Bir ülkede eğer:
Kayıtlı seçmenlerin dörtte birinin, seçime katılanların üçte
birinin oylarıyla, tek bir parti Meclis’te anayasayı
değiştirebilecek üçte iki çoğunluk sağlayabiliyorsa...
Seçim sistemindeki yüzde on barajına takılan partilerin aldıkları
toplam oy 13.5 milyon ile, üçte iki çoğunluğa erişen iktidar
partisinin aldığı 10.8 milyon oydan çok daha fazla olduğu halde,
Meclis’te temsil edilemiyorsa...
Siyaset, halka hizmet aracı olmaktan çıkıp, politikacıların
ceplerini doldurma aracı olmuşsa...
Seçimlerden sonra, birtakım karanlık ilişki iddialarıyla, bazı
muhalefet milletvekilleri, kendi ideoloji ve siyasetlerine
yüzseksen derece ters olan iktidar partisine geçiyorsa...

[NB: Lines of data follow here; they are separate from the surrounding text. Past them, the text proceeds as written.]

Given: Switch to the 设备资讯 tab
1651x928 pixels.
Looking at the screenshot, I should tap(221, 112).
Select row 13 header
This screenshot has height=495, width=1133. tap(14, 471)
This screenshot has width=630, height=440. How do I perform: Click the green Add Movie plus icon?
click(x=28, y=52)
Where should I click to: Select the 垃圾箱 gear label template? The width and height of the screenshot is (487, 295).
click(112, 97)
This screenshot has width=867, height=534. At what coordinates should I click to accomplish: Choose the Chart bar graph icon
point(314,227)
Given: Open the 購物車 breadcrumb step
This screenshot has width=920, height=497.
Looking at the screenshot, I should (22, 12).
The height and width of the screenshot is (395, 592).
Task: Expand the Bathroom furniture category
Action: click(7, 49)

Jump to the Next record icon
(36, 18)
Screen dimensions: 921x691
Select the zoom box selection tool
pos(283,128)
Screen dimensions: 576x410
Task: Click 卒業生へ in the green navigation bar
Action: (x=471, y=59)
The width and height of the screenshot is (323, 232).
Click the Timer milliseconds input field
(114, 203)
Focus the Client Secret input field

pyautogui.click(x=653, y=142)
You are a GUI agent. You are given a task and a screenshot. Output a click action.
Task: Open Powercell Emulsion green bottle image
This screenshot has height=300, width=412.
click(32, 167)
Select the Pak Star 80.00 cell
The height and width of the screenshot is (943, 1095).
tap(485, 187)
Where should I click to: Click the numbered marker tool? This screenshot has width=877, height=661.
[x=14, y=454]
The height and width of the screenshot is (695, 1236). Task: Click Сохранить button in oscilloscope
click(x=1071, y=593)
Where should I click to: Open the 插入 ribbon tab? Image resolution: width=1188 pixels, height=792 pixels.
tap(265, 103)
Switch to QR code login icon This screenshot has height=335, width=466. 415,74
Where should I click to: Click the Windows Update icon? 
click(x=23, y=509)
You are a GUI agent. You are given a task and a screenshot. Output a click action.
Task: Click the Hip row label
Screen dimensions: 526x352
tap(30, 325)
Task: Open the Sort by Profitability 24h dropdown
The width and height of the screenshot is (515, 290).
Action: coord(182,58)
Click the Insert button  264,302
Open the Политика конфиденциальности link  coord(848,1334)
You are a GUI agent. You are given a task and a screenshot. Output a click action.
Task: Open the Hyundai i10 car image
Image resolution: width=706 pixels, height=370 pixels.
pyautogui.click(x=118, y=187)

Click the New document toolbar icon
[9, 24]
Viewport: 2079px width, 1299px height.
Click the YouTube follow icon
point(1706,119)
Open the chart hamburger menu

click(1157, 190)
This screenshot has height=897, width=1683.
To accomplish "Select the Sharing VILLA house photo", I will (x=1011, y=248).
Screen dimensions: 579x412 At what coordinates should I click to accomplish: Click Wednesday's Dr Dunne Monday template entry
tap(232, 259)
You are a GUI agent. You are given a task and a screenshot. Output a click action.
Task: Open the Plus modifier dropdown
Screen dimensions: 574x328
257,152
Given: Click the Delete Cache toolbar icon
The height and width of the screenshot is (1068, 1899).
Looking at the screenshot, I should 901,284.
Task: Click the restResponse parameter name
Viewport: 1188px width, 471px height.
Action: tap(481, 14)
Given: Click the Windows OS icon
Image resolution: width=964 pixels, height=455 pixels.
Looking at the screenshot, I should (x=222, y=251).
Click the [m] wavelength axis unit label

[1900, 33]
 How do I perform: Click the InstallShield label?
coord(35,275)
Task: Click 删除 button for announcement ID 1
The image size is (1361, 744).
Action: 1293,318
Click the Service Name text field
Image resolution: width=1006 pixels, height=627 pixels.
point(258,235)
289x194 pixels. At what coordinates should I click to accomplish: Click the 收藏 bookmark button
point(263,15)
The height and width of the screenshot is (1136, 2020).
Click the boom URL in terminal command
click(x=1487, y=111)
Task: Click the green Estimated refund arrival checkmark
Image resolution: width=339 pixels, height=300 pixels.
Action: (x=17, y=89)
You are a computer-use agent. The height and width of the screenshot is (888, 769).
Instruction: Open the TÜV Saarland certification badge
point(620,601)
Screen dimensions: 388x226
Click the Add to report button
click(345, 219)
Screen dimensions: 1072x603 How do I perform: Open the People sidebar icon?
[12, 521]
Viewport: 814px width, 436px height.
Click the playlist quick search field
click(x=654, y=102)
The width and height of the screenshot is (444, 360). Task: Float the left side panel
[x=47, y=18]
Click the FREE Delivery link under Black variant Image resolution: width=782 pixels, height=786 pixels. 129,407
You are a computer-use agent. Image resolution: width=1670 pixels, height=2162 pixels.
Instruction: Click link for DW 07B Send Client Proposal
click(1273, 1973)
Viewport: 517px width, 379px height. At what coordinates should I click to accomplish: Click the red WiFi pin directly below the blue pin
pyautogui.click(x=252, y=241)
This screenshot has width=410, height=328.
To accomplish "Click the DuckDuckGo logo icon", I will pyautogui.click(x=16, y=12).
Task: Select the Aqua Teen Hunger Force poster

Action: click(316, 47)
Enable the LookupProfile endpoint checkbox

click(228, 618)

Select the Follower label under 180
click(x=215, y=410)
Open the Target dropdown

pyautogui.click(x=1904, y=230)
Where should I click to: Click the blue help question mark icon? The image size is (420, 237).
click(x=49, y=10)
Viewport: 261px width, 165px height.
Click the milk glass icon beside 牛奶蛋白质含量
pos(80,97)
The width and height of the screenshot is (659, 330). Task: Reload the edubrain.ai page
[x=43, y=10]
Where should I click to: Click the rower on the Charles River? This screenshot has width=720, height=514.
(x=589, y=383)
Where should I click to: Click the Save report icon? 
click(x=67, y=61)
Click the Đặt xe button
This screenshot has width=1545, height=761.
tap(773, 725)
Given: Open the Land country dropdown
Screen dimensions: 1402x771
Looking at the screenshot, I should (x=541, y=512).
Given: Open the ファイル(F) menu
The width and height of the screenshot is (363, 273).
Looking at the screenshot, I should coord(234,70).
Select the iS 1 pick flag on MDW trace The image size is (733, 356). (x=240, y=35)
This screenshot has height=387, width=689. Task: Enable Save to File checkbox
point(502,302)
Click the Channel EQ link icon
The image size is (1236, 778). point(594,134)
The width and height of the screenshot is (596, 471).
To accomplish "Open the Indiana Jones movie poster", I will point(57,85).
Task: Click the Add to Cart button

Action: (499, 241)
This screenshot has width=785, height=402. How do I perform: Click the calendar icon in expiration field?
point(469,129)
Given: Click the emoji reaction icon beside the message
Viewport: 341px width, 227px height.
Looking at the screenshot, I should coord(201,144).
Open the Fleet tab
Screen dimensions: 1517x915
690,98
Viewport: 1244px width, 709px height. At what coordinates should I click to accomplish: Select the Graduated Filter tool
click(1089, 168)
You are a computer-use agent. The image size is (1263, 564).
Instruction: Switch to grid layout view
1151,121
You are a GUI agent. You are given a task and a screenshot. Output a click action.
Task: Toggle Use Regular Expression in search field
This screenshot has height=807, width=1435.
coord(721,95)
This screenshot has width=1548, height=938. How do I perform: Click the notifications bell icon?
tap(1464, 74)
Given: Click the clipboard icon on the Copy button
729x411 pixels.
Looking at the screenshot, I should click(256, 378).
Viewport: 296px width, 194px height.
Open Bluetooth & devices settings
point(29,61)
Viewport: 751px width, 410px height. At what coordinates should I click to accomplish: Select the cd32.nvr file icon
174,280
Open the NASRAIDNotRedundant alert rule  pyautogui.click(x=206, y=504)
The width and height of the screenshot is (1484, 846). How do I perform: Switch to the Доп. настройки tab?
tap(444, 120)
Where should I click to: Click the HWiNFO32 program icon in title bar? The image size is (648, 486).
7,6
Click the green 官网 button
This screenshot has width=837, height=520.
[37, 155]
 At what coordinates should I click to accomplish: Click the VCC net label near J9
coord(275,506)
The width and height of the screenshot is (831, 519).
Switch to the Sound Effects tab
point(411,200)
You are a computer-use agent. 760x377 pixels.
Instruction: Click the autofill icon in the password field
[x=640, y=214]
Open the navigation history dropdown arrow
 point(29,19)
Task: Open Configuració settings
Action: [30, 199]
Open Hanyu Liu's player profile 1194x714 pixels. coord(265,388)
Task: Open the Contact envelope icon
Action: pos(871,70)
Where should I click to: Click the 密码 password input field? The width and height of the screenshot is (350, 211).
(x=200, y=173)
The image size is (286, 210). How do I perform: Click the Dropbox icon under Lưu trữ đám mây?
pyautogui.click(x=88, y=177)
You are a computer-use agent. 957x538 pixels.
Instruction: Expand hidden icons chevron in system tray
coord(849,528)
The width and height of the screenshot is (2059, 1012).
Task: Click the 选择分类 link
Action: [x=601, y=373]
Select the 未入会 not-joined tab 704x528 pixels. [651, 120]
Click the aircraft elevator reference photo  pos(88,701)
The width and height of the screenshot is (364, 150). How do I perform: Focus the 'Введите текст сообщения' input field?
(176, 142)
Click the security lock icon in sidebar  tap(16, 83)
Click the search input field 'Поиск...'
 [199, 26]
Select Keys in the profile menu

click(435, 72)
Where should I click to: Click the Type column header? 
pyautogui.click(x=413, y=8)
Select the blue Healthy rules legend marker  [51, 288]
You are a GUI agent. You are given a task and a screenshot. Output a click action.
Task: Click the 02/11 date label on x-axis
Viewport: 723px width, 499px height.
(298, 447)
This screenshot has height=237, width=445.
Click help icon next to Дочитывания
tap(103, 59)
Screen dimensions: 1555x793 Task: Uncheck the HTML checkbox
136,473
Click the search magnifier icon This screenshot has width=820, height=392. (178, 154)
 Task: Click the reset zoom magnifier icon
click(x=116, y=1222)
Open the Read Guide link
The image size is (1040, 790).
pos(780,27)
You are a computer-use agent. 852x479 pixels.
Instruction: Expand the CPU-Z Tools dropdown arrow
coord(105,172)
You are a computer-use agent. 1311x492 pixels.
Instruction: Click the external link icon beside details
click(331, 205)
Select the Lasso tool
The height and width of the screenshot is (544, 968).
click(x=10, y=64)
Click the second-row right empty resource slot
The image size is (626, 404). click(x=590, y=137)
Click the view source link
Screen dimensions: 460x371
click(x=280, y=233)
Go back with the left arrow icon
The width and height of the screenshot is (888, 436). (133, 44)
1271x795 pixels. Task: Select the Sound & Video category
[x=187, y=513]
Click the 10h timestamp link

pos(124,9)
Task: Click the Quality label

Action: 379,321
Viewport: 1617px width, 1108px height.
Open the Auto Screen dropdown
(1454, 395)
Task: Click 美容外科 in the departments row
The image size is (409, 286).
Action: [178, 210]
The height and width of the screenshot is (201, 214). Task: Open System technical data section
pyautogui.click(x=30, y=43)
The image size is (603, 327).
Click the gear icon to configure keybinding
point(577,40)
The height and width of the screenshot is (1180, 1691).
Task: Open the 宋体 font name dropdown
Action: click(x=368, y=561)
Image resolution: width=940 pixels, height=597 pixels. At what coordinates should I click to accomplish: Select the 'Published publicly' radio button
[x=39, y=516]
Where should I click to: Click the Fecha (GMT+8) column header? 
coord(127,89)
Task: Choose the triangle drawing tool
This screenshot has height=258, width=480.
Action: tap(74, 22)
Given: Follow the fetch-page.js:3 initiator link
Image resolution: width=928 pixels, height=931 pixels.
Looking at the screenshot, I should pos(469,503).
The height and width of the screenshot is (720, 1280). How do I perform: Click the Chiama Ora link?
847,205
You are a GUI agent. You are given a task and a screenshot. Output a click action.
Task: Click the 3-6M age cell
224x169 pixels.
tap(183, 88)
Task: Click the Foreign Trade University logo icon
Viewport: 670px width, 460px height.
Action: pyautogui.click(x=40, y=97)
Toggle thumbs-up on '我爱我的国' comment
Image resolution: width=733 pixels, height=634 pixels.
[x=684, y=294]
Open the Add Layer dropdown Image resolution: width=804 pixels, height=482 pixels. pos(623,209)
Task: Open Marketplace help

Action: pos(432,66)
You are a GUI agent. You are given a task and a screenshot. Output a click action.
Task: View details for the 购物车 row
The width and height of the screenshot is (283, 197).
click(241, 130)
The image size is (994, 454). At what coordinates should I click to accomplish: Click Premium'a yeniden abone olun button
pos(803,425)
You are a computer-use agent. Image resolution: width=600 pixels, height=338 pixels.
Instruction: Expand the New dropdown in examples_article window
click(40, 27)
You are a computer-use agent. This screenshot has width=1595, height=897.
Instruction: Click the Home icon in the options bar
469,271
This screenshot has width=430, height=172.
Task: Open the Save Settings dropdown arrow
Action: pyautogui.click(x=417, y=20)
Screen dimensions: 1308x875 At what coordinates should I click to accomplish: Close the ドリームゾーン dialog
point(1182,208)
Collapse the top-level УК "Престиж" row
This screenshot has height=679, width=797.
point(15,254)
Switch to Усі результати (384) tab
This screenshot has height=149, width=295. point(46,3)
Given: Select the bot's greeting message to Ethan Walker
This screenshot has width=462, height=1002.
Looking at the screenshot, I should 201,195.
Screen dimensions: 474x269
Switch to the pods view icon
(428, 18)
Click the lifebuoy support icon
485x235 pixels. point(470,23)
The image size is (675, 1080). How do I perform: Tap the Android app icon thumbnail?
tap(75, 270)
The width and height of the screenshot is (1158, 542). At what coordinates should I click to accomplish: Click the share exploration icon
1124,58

Siyasal partiler, kaçakçıların, yağmacıların, vurguncuların,
yolsuzluk sanıklarının sığınma yeri olmuşsa ve seçilenler,
siyasetle ilgili olmayan dokunulmazlık zırhlarının ardında hiçbir
kovuşturmaya uğramıyorlarsa...
Uyuşturucu kaçakçılığı sanıkları siyasal partiler aracılığı ile
dokunulmazlık zırhına kavuşturuluyor, polisin gözaltına aldığı
sanıkların yakınları bakanlık koltuğunda oturanlarla doğrudan
telefon teması kurabiliyor, polis merkezleri, sanık yakınlarınca
basılıp, sanıklar zor kullanılarak kaçırılabiliyorsa...
İktidarlar genelde, banka soyguncuları ile arazi yağmacıları ve
fatura yolsuzlukları sanıkları arasında el
değiştiriyorsa...
Arsa yağması devletin resmi politikası haline gelmişse, halka
gecekondu yağmacılığı yemi verilirken, siyaset, büyük toprak ve sit
alanı yağmalarının aracı olarak kullanılıyorsa...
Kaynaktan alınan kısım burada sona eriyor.